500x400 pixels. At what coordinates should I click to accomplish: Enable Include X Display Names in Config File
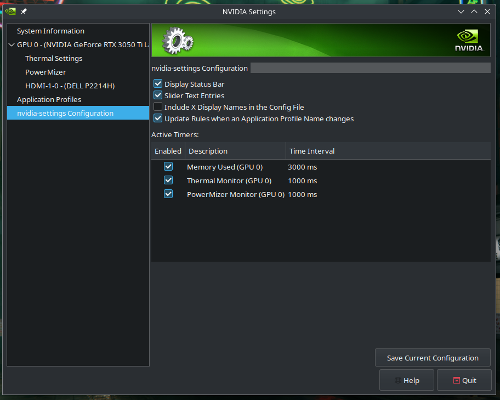(x=158, y=107)
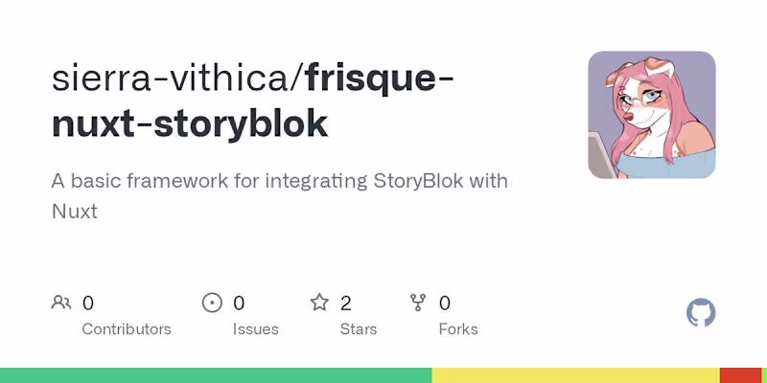Click the Contributors label
Viewport: 767px width, 383px height.
coord(127,329)
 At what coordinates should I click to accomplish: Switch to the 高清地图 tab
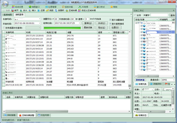[8, 15]
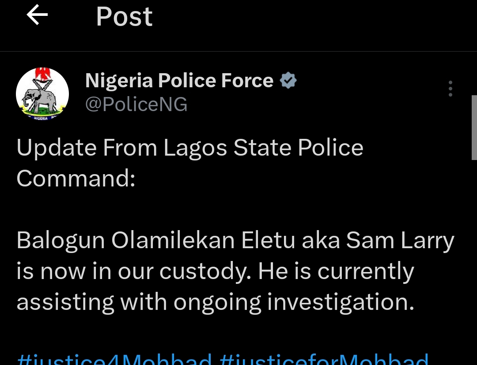The height and width of the screenshot is (365, 477).
Task: Click the header divider line below 'Post'
Action: coord(239,52)
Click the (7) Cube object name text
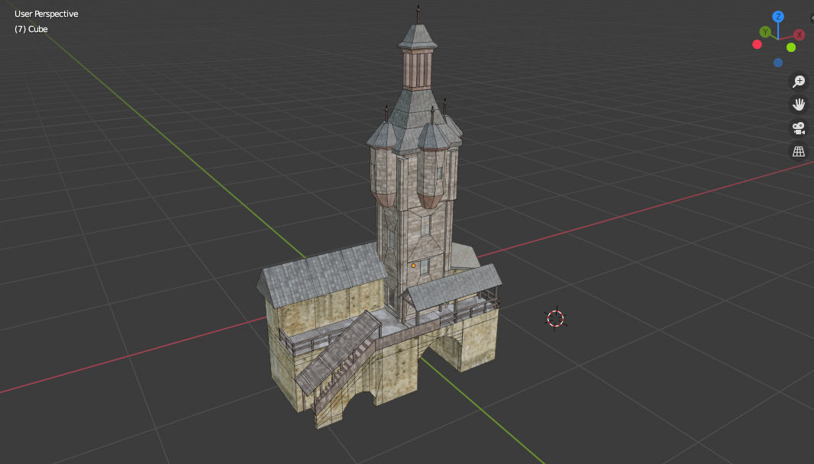 click(30, 29)
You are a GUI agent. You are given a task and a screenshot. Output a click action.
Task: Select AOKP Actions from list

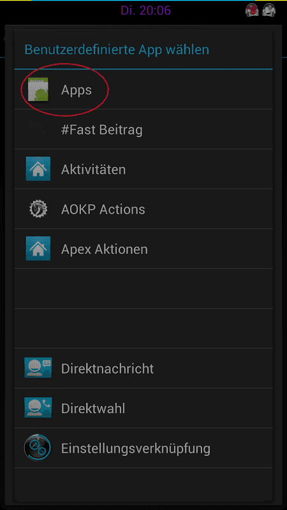pyautogui.click(x=143, y=209)
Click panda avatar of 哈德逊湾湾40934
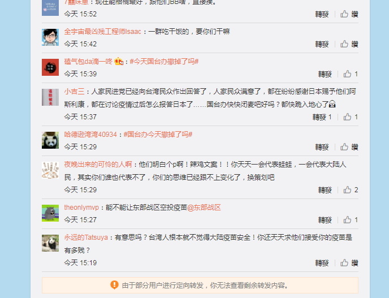Viewport: 389px width, 298px height. click(50, 140)
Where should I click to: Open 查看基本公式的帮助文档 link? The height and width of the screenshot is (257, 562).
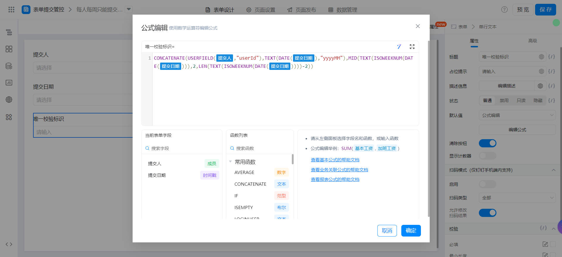tap(335, 160)
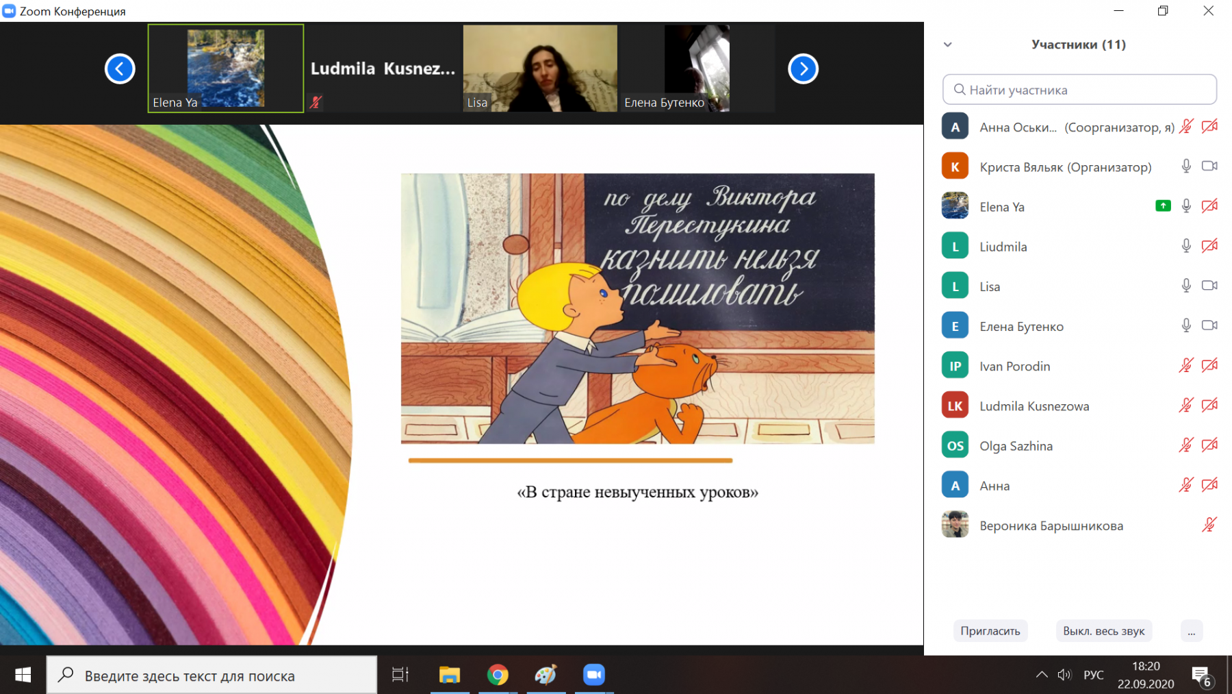Toggle microphone for Анна Оськи co-host
Viewport: 1232px width, 694px height.
click(1186, 127)
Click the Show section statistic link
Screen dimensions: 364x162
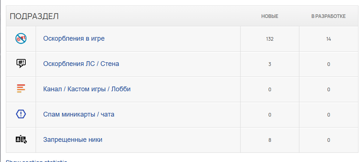click(x=36, y=161)
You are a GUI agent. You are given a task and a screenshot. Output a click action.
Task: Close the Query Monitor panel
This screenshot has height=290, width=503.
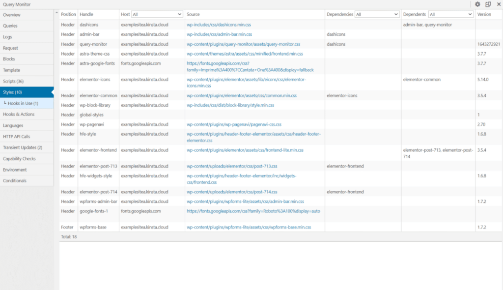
- - -
■ Description of the task
Could every record be given again exactly, with its pictures left out?

■ Solution to the problem
500x400 pixels. At what coordinates should I click to accomplish: Enable Include X Display Names in Config File
(x=158, y=107)
Click the Contributors label
Viewport: 767px width, 383px height.
coord(127,329)
 At what coordinates should I click to accomplish: Switch to the 高清地图 tab
[8, 15]
The height and width of the screenshot is (365, 477).
Task: Click the header divider line below 'Post'
Action: coord(239,52)
Click the (7) Cube object name text
 click(30, 29)
You are a GUI agent. You are given a task and a screenshot. Output a click action.
Task: Select AOKP Actions from list

pyautogui.click(x=143, y=209)
Click panda avatar of 哈德逊湾湾40934
Viewport: 389px width, 298px height. click(50, 140)
Where should I click to: Open 查看基本公式的帮助文档 link? The height and width of the screenshot is (257, 562).
tap(335, 160)
Toggle microphone for Анна Оськи co-host
Viewport: 1232px width, 694px height.
click(1186, 127)
Click the Show section statistic link
Screen dimensions: 364x162
click(x=36, y=161)
You are a GUI agent. You are given a task and a screenshot. Output a click action.
Task: Close the Query Monitor panel
This screenshot has height=290, width=503.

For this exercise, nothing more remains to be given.